Paula Cooper, 43, (Pictured above) was convicted in the 1985 murder of Ruth Pelke, who was found stabbed 33 times across her chest as part of a home invasion. Cooper will be released today after her death penalty punishment nearly 30 years ago raised international attention.
Cooper, of Gary Ind., was 15 when she and three other teenage girls showed up at Ruth Pelke’s house on May 14, 1985, with plans of robbing the 78-year-old Bible school teacher. Pelke (in the photo below), let Cooper and two of the teen’s companions into her Gary home after they told her they were interested in Bible lessons.

The girls were on their lunch break from high school.
As the fourth teen waited outside as a lookout, Cooper stabbed Pelke 33 times with a 12-inch butcher knife across her chest.
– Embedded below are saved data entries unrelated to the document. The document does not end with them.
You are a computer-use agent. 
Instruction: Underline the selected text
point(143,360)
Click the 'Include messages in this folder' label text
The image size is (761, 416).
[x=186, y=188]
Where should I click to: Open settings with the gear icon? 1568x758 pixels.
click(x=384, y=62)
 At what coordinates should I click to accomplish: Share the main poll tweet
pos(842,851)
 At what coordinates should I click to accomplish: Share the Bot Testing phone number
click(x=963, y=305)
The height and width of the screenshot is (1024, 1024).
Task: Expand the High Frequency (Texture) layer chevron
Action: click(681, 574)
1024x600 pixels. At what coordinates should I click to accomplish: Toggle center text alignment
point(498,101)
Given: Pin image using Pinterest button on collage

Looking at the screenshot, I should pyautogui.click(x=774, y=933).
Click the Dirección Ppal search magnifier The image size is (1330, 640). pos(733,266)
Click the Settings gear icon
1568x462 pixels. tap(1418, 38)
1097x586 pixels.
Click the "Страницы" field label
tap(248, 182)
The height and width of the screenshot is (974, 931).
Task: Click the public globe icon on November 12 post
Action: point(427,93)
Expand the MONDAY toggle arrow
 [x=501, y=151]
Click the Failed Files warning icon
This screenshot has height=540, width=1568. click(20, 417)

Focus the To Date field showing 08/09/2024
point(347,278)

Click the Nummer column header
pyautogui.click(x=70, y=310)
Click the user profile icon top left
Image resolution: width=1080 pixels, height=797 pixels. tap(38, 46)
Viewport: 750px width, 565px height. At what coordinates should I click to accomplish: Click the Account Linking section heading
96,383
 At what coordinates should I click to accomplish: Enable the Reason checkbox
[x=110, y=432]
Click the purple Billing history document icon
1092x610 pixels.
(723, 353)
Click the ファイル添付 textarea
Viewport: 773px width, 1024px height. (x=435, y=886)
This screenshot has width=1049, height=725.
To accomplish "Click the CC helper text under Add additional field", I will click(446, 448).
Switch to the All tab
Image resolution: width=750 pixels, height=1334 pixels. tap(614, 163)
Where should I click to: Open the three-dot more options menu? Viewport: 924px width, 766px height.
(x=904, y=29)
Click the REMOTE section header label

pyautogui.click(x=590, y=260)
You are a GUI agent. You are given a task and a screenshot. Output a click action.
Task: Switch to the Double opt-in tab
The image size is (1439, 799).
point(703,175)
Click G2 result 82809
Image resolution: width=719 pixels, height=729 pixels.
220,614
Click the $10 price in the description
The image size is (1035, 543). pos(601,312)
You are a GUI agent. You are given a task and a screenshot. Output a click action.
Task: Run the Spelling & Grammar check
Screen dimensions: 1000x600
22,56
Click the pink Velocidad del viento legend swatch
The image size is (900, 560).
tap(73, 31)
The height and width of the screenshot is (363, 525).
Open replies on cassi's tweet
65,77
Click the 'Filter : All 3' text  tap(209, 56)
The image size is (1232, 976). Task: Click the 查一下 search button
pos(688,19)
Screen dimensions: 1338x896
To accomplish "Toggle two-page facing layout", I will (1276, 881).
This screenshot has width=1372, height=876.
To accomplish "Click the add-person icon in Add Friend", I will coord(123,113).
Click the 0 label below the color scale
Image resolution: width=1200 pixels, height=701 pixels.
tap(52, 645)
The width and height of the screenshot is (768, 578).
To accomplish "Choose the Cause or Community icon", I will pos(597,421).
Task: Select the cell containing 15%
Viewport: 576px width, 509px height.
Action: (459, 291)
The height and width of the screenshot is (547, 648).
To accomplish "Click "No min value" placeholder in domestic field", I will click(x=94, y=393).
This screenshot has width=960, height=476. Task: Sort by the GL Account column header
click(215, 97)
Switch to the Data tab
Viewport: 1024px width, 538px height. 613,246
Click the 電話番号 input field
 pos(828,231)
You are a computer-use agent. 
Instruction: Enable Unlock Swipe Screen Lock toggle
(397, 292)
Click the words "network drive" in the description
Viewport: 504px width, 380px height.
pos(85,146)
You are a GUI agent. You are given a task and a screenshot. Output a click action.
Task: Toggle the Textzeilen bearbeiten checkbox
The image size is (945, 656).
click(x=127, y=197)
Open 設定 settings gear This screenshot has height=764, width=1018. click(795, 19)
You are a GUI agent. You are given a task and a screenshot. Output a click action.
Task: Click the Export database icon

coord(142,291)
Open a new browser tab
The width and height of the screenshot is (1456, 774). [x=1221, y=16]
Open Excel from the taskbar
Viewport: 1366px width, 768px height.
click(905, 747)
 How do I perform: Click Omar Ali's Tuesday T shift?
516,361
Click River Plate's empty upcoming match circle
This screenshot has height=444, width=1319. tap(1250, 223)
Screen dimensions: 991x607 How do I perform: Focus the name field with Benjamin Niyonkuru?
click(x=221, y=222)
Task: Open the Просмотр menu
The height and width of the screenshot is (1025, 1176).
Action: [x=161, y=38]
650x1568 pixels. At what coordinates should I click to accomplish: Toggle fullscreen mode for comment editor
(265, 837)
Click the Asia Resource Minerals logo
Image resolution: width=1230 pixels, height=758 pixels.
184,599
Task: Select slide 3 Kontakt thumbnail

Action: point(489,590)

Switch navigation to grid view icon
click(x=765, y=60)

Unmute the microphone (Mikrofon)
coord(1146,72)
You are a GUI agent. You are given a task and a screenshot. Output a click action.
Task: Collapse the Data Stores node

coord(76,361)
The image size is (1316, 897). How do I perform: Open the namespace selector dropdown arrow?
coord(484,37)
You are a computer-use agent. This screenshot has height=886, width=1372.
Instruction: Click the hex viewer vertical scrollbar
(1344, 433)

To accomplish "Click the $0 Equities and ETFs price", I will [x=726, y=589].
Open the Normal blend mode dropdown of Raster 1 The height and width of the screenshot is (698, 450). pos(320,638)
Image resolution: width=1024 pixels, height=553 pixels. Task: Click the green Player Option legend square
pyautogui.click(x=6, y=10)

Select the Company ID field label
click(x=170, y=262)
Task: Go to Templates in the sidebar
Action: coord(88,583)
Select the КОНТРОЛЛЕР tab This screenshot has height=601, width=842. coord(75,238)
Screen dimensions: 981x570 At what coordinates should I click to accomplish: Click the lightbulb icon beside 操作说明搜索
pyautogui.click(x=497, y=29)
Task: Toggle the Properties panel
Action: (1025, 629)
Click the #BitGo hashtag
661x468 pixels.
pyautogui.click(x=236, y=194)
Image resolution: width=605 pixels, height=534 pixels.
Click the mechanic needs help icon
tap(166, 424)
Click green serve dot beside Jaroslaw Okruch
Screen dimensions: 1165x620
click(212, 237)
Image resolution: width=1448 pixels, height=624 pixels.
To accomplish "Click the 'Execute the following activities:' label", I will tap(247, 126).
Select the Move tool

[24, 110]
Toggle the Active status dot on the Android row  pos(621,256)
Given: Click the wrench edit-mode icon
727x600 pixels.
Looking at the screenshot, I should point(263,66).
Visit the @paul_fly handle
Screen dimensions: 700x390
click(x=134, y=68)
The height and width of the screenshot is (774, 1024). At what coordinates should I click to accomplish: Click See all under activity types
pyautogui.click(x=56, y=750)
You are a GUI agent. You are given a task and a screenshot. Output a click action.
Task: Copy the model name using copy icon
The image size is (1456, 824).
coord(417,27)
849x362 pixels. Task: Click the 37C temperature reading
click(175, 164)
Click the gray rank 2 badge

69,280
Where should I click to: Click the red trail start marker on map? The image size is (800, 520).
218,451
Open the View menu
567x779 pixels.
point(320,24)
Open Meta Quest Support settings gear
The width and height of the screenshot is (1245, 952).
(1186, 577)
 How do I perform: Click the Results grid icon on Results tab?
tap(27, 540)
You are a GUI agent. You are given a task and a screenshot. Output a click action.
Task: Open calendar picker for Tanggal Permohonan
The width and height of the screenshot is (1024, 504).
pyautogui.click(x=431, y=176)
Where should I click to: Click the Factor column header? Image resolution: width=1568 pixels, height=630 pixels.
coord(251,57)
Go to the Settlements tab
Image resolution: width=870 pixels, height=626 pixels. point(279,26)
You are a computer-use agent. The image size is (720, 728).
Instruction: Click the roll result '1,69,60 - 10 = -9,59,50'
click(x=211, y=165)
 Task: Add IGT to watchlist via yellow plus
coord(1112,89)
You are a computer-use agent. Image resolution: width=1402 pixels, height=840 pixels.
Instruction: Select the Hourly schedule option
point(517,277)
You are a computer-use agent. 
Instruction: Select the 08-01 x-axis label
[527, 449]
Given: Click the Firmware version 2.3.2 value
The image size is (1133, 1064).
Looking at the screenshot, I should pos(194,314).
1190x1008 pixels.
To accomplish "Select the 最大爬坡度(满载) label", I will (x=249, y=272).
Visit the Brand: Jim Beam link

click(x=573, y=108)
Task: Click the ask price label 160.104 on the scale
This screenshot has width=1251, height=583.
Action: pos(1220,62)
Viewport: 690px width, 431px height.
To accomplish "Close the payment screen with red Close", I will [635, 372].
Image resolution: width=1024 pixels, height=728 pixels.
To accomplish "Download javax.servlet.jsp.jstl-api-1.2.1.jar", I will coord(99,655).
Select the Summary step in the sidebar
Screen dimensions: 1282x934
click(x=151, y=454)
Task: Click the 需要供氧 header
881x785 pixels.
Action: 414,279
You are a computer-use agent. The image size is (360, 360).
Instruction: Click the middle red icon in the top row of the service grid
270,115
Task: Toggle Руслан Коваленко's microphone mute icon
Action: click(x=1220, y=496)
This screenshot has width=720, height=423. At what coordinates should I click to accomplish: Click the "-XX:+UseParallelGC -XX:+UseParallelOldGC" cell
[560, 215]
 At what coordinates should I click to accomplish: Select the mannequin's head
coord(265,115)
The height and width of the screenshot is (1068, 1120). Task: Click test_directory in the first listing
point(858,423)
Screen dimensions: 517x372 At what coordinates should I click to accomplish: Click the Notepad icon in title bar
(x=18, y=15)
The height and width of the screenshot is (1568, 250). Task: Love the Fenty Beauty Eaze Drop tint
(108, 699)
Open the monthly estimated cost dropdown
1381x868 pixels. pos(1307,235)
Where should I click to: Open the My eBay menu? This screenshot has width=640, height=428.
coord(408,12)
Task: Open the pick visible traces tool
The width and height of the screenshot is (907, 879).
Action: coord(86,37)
Then she and the other girls ransacked the house.
Authorities said Pelke was praying the Lord’s Prayer while she was being brutally murdered. The four girls fled with the woman’s car and $10.
Cooper’s three accomplices were sentenced to prison terms ranging from 25 to 60 years. But Cooper, who confessed to Pelke’s slaying, was convicted of murder and sentenced to die in the electric chair. At the time — in 1986 — she was the youngest death row inmate in the U.S.
Some people believed Cooper deserved to die, but the punishment enraged human rights activists and death penalty opponents around the world, including those who viewed the teen as a victim of a racist criminal justice system.
Pope John Paul II urged that Cooper be granted clemency in 1987, and in 1988 a priest brought a petition to Indianapolis with more than 2 million signatures protesting Cooper’s sentence.
The Indiana Supreme Court set Cooper’s death sentence aside in 1988 and ordered her to serve 60 years in prison instead.
Cooper told The Star newspaper in a jailhouse interview in 2004 that she was on the straight and narrow.
“Everybody has a responsibility to do right or wrong, and if you do wrong, you should be punished,” she said. “Rehabilitation comes from you. If you’re not ready to be rehabilitated, you won’t be.”